_Text_:
○ ○ ○ ○ ○

Historically, measures like impact factor and "number of times cited" have served as proxies of both dissemination and the contributory value of a given article or journal. And though widespread distribution is inherently valuable in perpetuating scholarship, there may be novel ways to quantify the same variables. Video platforms (e.g. YouTube, Vimeo) are accessed by millions of people everyday, and a video's number of views, shares, or comments are an objective measure of a product's reach. A suture skills tutorial which will be watched upwards of 2 million times may have little to no influence on best practices the way a landmark trial cited over 2000 times will, but perhaps there is equal, albeit different, value in the extent to which it shapes its consumers' learning and patient-care landscapes.
Moreover, the story an author writes shapes the way it is told; that is, her intended impact guides the type of scholarship she will produce. An investigator seeking to demonstrate the noninferiority of a new therapy will conduct a trial and report her findings in traditional peer-reviewed form. A clinician-educator, by contrast, may seek to impart a skill rather than merely share information (i.e. how to conduct a large-group lecture), which may be best facilitated by a workshop, recorded video, or visit to another institution. In the case of the latter, the process of one-time "peer review" for submission in a journal may be less robust than the reiteration and revision that come from giving the same presentation repeatedly. This medium also has the potential to evolve and be adjusted more rapidly and organically than, for example, the findings of a years-long trial. This is not to say that educators or administrators cannot produce traditional peer-reviewed content; only that their particular narratives create the opportunity to disseminate content differently and in ways that are not only suited to their scholarship, but have unique benefits as well.

○ ○ ○ ○ ○

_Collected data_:
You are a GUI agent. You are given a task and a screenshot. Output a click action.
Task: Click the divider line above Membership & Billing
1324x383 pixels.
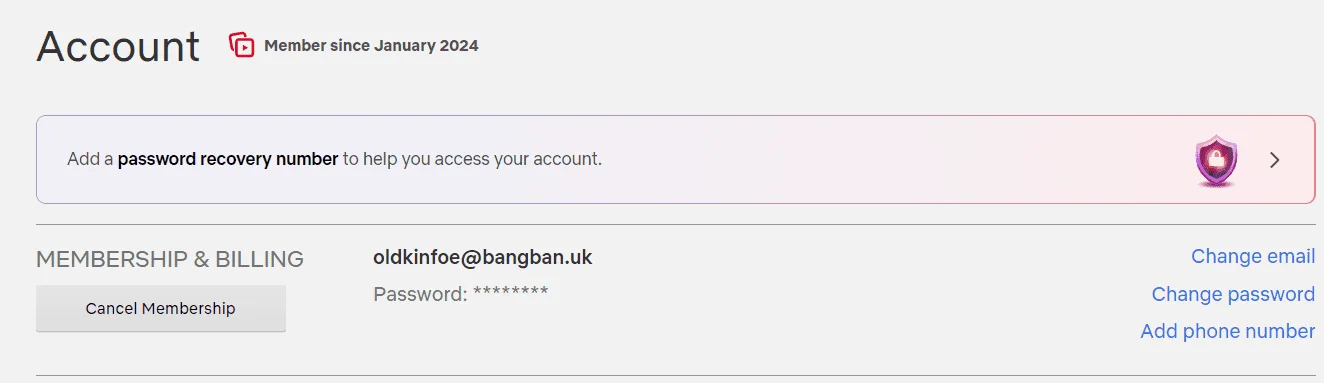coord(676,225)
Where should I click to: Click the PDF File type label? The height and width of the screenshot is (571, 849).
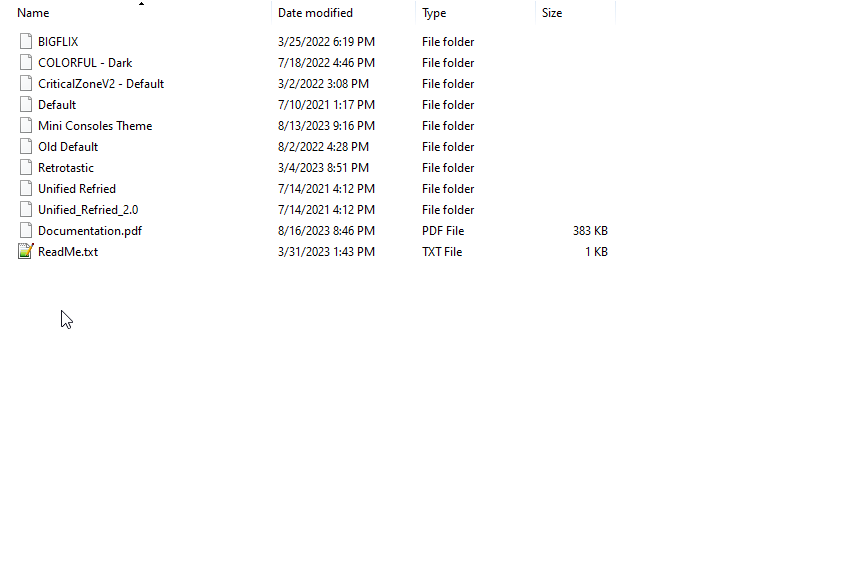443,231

○ ○ ○ ○ ○

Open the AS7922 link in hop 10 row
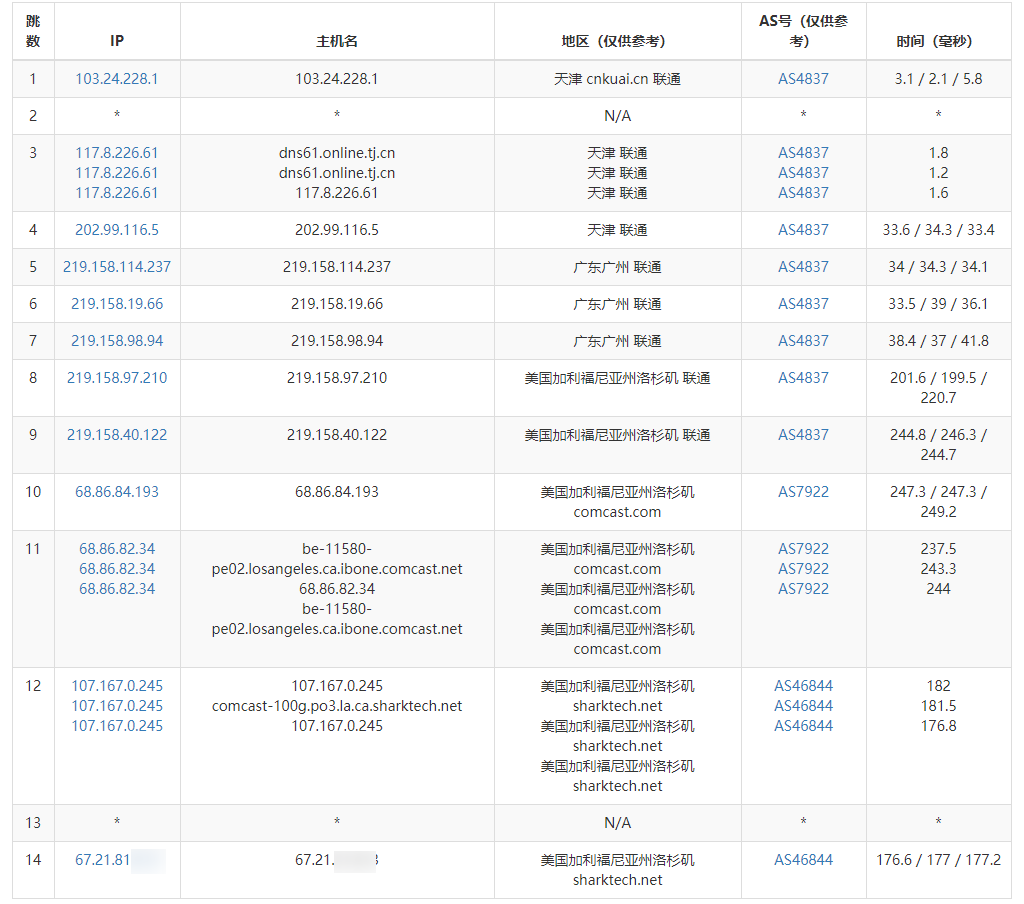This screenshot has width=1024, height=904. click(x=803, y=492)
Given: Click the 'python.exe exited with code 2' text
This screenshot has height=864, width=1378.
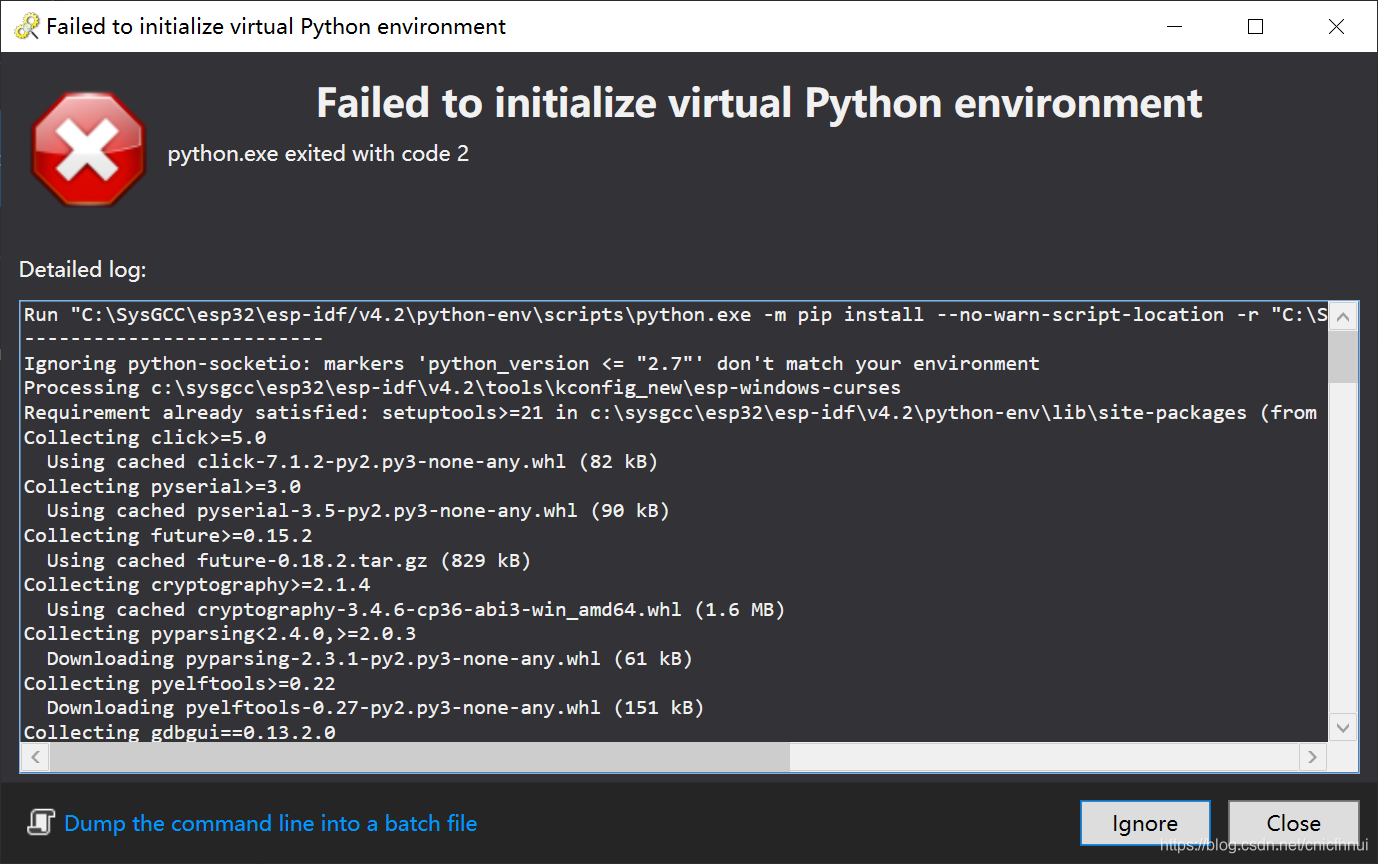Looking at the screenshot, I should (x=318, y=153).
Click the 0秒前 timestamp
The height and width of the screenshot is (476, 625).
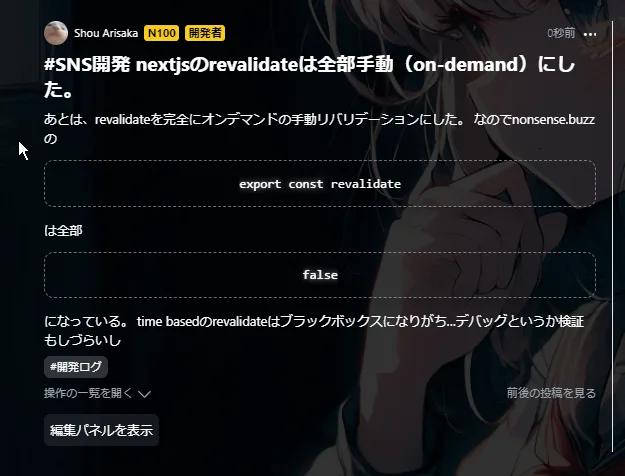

○ ○ ○ ○ ○

_Tasks to perform_:
a. In the text on measuring scholarly impact, what formats may best facilitate a clinician-educator's aim of imparting a skill?
b. For each statement, say whether it agrees with the text on measuring scholarly impact: (i) A video's views, shares, or comments serve as an objective measure of a product's reach. (ii) Educators and administrators cannot produce traditional peer-reviewed content. (iii) An investigator demonstrating the noninferiority of a new therapy would report her findings in a workshop.
c. Write out the text on measuring scholarly impact from "Historically, measures like" to "and patient-care landscapes.".

_Task answers_:
a. A workshop, recorded video, or visit to another institution.

b.
(i) Yes: "a video's number of views, shares, or comments are an objective measure of a product's reach"
(ii) No: "This is not to say that educators or administrators cannot produce traditional peer-reviewed content"
(iii) No: "report her findings in traditional peer-reviewed form"

c.
Historically, measures like impact factor and "number of times cited" have served as proxies of both dissemination and the contributory value of a given article or journal. And though widespread distribution is inherently valuable in perpetuating scholarship, there may be novel ways to quantify the same variables. Video platforms (e.g. YouTube, Vimeo) are accessed by millions of people everyday, and a video's number of views, shares, or comments are an objective measure of a product's reach. A suture skills tutorial which will be watched upwards of 2 million times may have little to no influence on best practices the way a landmark trial cited over 2000 times will, but perhaps there is equal, albeit different, value in the extent to which it shapes its consumers' learning and patient-care landscapes.